Thanks to $100 million in assistance from the Government of Spain and loans from the Inter-American Development Bank, Guatemala will expand safe water and sanitation services to approximately 600,000 people in 280 rural communities and 60 urban and periurban areas that today lack those services.

In addition to enhancing and expanding water and sanitation services, the program will foster organized participation by the rural communities and the municipalities in order to ensure that the systems constructed are sustainable over time. The funds will also serve to consolidate and strengthen the institutions needed for the planning, regulation and delivery of the services.

The program will lend support to a comprehensive plan drawn up by the Government of Guatemala to reduce the shortfall in coverage of these services. Current water and sanitation service coverage, nationwide, is 75 percent and 47 percent, respectively, which means that nearly 3 million Guatemalans still lack public water services and approximately 6 million lack sanitation services.

In the rural areas of Guatemala, water coverage is 60 percent, sanitation 36 percent. The worst shortfalls are found in areas with predominantly indigenous populations.
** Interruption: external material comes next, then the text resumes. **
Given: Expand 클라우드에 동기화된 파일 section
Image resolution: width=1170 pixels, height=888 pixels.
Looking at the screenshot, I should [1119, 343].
According to Government estimates, only 15 percent of the water distributed in the country can be considered potable and barely 5 percent of the sewerage systems properly treat wastewater prior to disposal. To achieve United Nations Millennium Development Goals, Guatemala would have to invest an estimated $1,602 million in improving these services.
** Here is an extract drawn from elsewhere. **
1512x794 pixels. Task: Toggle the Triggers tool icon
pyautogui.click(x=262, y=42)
This is the fourth project financed jointly by the IDB and the Spanish Cooperation Fund for Water and Sanitation in Latin America and the Caribbean (the Spanish Fund), an entity established last year at the initiative of the President of Spain, José Luis Rodríguez Zapatero.
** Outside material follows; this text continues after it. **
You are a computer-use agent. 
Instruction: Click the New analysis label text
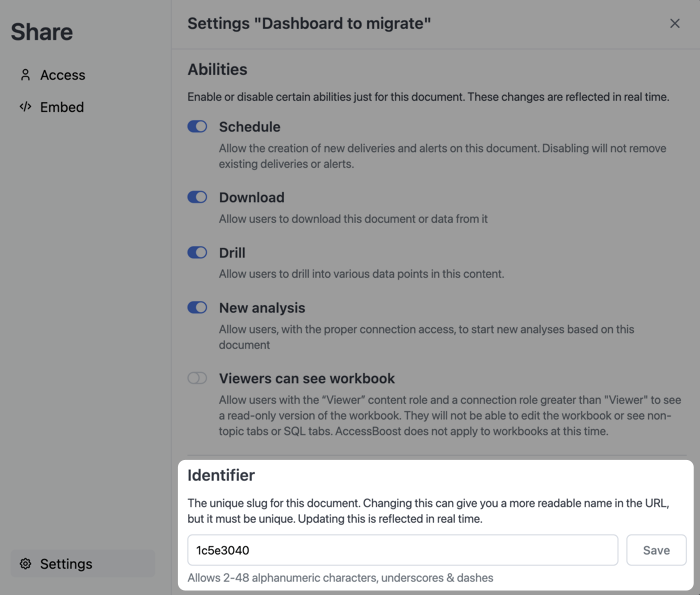[x=262, y=308]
In July 2009, the IDB and the Government of Spain signed an agreement to finance and execute joint projects, using a portion of Spanish Fund grants. The partnership will benefit from the IDB’s experience with a large portfolio of water and sanitation projects and from its network of sector specialists in its country offices in the region, in order to ensure swift and efficient execution of projects identified as priorities by governments in Latin America and the Caribbean.

“This partnership is a historic gesture of solidarity with our region by the people of Spain,” said the President of the IDB, Luis Alberto Moreno. “These generous grants will enable us to leverage IDB funds and finance much more ambitious projects, which will improve the health and quality of life of millions of people living in some of the poorest communities in the hemisphere.”

As the Spanish ambassador in Guatemala, María del Carmen Díez Orejas, reiterated: "Without water and sanitation there can be no development.”

Apart from the project in Guatemala, the IDB and Spain are co-financing projects in Haiti, Bolivia and Paraguay (see links to press releases on the right), and between now and mid-2010 they are expected to finance projects located in Brazil, Costa Rica, the Dominican Republic, Ecuador, El Salvador, Honduras, Peru and Uruguay. All in all, Spain will donate $407 million to those projects, while the IDB will contribute $213 million in grants and loans, in addition to defraying the bulk of the their preparation and implementation costs. Some 4 million people living in low-income urban and rural communities are expected to benefit directly from these projects.

Initially, the program will be executed by the National Peace Fund (FONAPAZ) with the support of the Ministry of Public Health and Social Assistance. Nineteen months into the Program, responsibility for executing it will pass to the Municipal Development Institute (INFOM/UNEPAR).

Of the loans granted to the program by the IDB, $40 million will be for a 30-year term, with a 5.5 year grace period, at a variable interest rate based on Libor, while the remaining $10 million will be for a 40-year term with a grace period of 40 years, and an interest rate of 0.25 percent. The IDB could eventually consider financing a second phase of the program with an additional $100 million loan.